What to produce
Answer these questions from the text on Afghanistan–Mongolia relations.
(a) On what date were official relations between the two countries established?
(b) Who became the ambassador when the Afghan embassy opened in Ulaanbaatar in 1980?
(c) About how many Mongolian Armed Forces personnel were in Afghanistan between 2009 and 2014?
======== Excerpt to read ========
Afghanistan–Mongolia relations are the diplomatic relations between Afghanistan and Mongolia, two landlocked Asian countries. Afghanistan has a non-resident ambassador in Beijing.

==History==
The Mongol Empire ruled present-day Afghanistan between 1219 and 1332. The western and southern part of Afghanistan was in the Ilkhanate, while the eastern part including Kabul lay in the Chagatai Khanate.

Afghanistan and Mongolia were two of three countries (the other being North Korea) that shared borders with both the Soviet Union and People's Republic of China. Official relations were established on February 1, 1962 with the Mongolian leader Yumjaagiin Tsedenbal visiting Kabul.

Both countries were in the Soviet sphere of influence during the Sino-Soviet split. In 1978, a Mongolian embassy was established in Kabul while in 1980 an Afghan embassy opened in Ulaanbaatar with Assadullah Sarwari becoming the ambassador. President Babrak Karmal of Afghanistan visited Mongolia in 1982. However the embassy in Ulaanbaatar closed by 1988.

Mongolian soldiers came to Afghanistan as peacekeepers in NATO's International Security Assistance Force (ISAF) mission in 2001. About 4,500 Mongolian Armed Forces personnel were in Afghanistan between 2009 and 2014.

Diplomatic relations were strengthened in 2015 and 2018, including in intellectual and scholarly terms.
======== Supplied material ========
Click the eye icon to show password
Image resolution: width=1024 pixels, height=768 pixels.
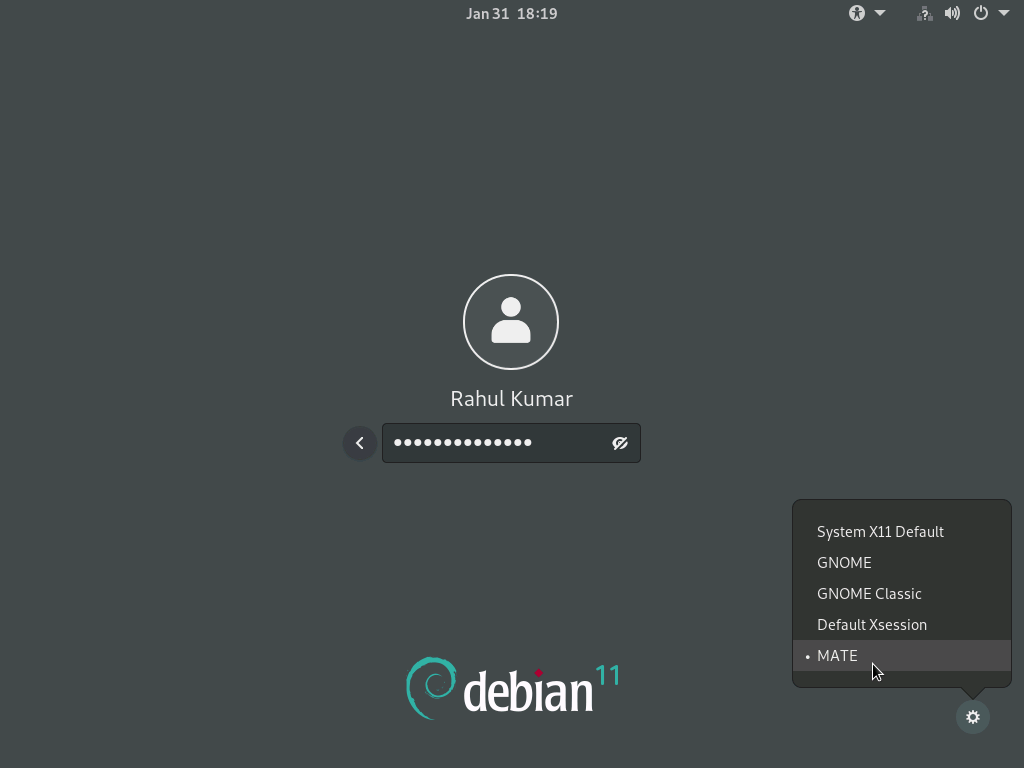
========
Exercise answer
(a) February 1, 1962
(b) Assadullah Sarwari
(c) About 4,500